El apretón prosigue. Como el bus se llenó, llega el nuevo servicio. El movimiento compacto prosigue. Aquí aprietan por la izquierda pero también por la derecha, por atrás. Y cuando uno tiene algún impedimento físico, pues los apretones te afectan, tus fuerzas no alcanzan para resistir y sostenerte en un solo punto. Bueno, sin poder resistir te aplastan, te dejan sin respiración, como un cigarro apretado en una miserable caja de pocos centímetros tratas de llegar al bus.

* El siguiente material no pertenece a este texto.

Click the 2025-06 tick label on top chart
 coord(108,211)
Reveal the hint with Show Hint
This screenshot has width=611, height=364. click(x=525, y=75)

Entonces, allí, casi en la puerta, con tu impedimento físico, tratas de subirte, pero los apretones se intensifican, te aprietan, tanto, tanto, que sientes que te revientan las costillas. Pero subes al bus, te sujetas al tubo, pero el dolor no es poco, es intenso. ¿Me habrán roto una costilla? Los minutos pasan, llegas al trabajo, y el dolor no para: tienes dificultades para respirar, para agacharte, para hacer tus cosas diarias.
El amor transmilenio debiera llamarse esto. Es un amor intenso, masoquista, pegajoso, que te aprieta, que te abraza, que te toca, que rebusca en tus bolsillos, que no deja que te sueltes, que te persigue, que te abraza, tanto, tanto, que te lesiona. Amor intenso que lesiona. Con tu dolor te vas de urgencias y la radiografía confirma la sospecha: aunque no está quebrada, la costilla sí está lesionada. Ahora toca hacer ejercicios de respiración y tomar pastillas para el dolor. El mismo que siento cuando tengo que pagar 1.750 pesos para subirme a un bus de transporte público que, aunque público, es el más caro del país y de Latinoamérica, pero donde además no hay consideración con nadie, sea niño, mujer embarazada, discapacitados, enfermo, anciano. Amor transmilenio, donde te aprietan casi a morir.